New Urbanism and American Planning
Title | New Urbanism and American Planning PDF eBook |
Author | Emily Talen |
Publisher | Routledge |
Pages | 329 |
Release | 2005-11-16 |
Genre | Architecture |
ISBN | 1135992622 |
Surveying four approaches to city-making, the author here gives an assessment of the development of American urbanism, highlighting recurrent themes and how these interact, merge and conflict.
Roman Urbanism
Title | Roman Urbanism PDF eBook |
Author | Helen Parkins |
Publisher | Routledge |
Pages | 347 |
Release | 2005-08-18 |
Genre | History |
ISBN | 1134828136 |
The contributors to this volume provide an accessible and jargon-free insight into the notion of the Roman city; what shaped it, and how it both structured and reflected Roman society. Roman Urbanism challenges the established economic model for the Roman city and instead offers original and diverse approaches for examining Roman urbanization, bringing the Roman city into the nineties. Roman Urbanism is a lively and informative volume, particularly valuable in an age dominated by urban development.

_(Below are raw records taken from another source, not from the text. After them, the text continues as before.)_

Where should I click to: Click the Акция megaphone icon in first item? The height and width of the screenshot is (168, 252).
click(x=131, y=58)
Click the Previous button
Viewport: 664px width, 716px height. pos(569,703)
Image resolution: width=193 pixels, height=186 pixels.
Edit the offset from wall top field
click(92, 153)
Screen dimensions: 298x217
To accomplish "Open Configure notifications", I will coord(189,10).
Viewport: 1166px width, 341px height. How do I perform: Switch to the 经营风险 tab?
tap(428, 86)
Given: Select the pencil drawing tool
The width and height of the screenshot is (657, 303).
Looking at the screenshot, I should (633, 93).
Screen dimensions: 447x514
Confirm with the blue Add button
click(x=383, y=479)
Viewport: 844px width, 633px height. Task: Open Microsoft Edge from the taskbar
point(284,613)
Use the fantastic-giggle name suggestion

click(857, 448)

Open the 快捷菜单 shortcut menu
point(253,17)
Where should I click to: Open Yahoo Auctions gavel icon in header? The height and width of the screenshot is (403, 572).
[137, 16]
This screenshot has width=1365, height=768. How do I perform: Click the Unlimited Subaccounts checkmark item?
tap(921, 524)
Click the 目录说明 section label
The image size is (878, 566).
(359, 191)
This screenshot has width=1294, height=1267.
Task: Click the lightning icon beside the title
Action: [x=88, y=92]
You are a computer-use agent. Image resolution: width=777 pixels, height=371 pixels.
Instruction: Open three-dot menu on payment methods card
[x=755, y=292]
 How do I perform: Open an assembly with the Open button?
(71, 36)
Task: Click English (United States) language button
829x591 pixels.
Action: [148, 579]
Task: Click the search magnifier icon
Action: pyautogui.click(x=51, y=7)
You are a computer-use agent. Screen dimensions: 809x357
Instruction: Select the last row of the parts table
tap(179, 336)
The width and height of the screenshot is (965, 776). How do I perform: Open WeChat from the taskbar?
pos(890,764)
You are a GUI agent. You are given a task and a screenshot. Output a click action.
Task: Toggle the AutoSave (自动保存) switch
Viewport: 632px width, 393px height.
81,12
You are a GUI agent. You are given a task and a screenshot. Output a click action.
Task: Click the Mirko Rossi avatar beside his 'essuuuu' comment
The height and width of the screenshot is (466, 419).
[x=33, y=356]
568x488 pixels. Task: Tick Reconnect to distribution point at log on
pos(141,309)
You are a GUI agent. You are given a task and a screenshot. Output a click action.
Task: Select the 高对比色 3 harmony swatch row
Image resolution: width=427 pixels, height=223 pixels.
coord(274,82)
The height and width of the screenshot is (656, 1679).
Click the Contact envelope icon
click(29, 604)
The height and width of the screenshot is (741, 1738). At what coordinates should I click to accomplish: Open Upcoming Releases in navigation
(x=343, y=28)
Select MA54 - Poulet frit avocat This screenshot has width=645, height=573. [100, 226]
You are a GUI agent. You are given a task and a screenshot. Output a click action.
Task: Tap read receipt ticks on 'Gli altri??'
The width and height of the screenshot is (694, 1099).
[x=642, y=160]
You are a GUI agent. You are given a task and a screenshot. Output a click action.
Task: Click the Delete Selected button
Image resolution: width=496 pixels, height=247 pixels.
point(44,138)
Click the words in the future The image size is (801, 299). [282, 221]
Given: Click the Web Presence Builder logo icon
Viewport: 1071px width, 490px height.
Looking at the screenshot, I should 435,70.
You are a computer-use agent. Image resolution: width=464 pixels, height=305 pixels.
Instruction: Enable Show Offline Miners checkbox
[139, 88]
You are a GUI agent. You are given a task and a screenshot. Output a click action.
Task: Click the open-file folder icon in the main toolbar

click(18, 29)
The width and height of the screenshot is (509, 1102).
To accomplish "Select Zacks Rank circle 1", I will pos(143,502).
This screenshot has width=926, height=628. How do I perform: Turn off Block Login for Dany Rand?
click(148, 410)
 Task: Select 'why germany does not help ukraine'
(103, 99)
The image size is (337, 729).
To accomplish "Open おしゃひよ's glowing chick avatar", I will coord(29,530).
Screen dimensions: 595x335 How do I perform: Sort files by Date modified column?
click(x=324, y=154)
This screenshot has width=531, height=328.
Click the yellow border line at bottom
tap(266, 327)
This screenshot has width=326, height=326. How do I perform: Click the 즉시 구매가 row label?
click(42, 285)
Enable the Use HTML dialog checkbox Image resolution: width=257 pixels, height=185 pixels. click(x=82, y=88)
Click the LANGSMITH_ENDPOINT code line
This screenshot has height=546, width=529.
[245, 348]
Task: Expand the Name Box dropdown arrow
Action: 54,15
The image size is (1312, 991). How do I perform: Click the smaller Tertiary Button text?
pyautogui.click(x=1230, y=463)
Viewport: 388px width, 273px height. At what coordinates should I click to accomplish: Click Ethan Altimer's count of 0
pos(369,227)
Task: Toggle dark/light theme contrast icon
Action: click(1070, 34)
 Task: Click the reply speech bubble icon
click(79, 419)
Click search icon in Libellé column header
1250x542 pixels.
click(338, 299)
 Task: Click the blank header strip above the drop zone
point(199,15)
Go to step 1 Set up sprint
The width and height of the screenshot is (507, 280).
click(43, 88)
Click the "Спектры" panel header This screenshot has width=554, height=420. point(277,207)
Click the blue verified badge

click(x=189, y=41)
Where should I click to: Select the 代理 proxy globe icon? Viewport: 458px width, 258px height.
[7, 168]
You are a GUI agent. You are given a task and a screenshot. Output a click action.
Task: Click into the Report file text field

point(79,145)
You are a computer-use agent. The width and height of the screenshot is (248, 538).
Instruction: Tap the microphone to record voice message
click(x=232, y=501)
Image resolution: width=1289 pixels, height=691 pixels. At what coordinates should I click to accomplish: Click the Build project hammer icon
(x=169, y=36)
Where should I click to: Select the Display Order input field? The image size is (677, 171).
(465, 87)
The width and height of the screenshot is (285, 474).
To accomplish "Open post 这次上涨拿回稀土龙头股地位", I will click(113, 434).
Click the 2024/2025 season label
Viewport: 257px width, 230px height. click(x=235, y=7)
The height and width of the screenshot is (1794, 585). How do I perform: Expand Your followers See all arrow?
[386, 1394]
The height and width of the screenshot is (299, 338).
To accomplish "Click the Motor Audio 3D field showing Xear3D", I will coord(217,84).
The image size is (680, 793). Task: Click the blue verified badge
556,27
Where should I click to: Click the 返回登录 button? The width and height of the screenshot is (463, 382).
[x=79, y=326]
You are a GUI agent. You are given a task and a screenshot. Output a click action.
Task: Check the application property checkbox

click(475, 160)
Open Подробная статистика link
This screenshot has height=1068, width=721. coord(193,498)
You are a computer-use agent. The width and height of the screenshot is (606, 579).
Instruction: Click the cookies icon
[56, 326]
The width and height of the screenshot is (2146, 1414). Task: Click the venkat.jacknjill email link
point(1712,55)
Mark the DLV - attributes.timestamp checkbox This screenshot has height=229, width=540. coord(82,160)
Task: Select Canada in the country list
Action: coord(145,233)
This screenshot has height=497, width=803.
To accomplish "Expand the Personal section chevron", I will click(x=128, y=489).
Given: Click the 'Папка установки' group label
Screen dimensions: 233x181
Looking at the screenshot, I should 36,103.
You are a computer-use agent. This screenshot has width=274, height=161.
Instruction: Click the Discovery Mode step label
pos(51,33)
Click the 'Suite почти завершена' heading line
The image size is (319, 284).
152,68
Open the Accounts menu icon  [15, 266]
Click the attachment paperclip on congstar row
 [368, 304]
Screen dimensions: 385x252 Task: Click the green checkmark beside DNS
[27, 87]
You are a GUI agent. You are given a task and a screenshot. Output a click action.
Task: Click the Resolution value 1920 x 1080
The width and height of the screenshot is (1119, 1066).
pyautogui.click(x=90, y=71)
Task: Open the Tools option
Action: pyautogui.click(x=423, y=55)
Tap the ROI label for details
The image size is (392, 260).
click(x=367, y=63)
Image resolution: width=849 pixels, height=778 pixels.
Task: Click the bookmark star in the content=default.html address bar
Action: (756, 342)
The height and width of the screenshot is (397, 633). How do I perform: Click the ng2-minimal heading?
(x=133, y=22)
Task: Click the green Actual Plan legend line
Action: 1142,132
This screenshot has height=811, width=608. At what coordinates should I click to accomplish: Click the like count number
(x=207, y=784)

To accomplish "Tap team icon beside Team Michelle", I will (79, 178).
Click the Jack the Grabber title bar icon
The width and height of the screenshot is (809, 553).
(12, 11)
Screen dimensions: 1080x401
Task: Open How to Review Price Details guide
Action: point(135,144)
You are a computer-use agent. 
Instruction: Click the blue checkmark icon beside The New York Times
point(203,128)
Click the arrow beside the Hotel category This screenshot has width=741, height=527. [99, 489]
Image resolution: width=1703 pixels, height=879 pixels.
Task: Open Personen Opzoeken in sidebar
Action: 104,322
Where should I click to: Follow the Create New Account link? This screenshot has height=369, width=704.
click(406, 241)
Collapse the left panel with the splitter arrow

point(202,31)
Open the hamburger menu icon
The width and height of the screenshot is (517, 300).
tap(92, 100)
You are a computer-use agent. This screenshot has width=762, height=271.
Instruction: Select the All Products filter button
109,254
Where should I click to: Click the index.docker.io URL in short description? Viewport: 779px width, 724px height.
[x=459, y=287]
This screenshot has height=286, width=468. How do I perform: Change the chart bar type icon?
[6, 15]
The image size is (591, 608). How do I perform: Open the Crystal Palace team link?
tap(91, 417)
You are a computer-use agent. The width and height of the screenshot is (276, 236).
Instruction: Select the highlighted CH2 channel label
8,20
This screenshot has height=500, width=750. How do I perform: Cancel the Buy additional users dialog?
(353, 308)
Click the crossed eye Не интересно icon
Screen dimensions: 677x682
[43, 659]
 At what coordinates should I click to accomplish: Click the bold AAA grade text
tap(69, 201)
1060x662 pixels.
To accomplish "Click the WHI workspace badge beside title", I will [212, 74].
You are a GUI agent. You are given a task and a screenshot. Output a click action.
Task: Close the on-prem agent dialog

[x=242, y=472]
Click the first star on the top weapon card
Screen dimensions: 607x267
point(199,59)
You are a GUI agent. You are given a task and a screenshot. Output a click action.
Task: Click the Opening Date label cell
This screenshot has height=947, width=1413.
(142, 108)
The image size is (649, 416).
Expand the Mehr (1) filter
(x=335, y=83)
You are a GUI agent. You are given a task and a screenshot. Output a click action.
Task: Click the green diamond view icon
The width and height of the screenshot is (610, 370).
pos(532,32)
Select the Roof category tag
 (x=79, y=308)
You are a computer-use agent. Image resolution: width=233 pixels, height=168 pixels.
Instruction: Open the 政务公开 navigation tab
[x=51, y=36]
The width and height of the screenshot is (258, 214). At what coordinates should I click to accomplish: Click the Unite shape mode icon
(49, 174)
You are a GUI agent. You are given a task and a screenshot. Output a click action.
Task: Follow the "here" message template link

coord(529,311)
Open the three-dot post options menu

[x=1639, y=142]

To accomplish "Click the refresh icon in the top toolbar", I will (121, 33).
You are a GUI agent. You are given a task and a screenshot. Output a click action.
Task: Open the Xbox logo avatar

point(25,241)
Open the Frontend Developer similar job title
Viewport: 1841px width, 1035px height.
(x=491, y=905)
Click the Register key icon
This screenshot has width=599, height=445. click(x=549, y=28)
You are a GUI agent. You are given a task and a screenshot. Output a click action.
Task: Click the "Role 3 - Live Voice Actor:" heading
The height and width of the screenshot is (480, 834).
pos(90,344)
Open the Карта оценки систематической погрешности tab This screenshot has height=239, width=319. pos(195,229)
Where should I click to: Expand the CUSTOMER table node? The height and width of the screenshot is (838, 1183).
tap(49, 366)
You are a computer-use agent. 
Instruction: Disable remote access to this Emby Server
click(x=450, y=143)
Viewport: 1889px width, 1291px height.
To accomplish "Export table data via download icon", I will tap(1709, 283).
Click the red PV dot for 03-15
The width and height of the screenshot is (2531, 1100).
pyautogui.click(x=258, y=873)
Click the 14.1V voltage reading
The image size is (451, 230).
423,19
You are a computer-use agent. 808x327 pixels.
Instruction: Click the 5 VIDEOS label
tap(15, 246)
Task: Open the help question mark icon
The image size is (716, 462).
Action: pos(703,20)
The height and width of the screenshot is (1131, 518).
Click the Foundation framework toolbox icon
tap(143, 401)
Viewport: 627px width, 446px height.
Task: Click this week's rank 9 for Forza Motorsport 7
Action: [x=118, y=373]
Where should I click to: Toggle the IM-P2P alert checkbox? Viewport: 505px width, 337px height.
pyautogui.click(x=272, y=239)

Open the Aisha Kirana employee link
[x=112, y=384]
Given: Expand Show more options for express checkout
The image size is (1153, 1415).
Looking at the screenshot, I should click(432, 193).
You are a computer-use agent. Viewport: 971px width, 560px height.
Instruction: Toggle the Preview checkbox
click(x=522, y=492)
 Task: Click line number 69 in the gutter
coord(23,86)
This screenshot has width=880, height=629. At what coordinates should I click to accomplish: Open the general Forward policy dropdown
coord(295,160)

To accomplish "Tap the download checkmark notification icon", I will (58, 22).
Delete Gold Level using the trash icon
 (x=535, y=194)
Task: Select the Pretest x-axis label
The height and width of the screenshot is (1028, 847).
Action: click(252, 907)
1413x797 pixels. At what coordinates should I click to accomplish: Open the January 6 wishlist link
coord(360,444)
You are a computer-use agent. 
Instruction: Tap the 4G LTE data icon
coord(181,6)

American Architecture and Urbanism
Title | American Architecture and Urbanism PDF eBook |
Author | Vincent Scully |
Publisher | Trinity University Press |
Pages | 277 |
Release | 2013-04-29 |
Genre | Architecture |
ISBN | 1595341803 |
A classic book authored by the foremost architectural historian in America, this fully illustrated history of American architecture and city planning is based on Vincent Scully's conviction that architecture and city planning are inseparably linked and must therefore be treated together. He defines architecture as a continuing dialogue between generations which creates an environment across time. This definitive survey extends beyond the cities themselves to the American scene as a whole, which has inspired the reasonable balanced, closed and ordered forms, and above all the probity, that he feels typifies American architecture.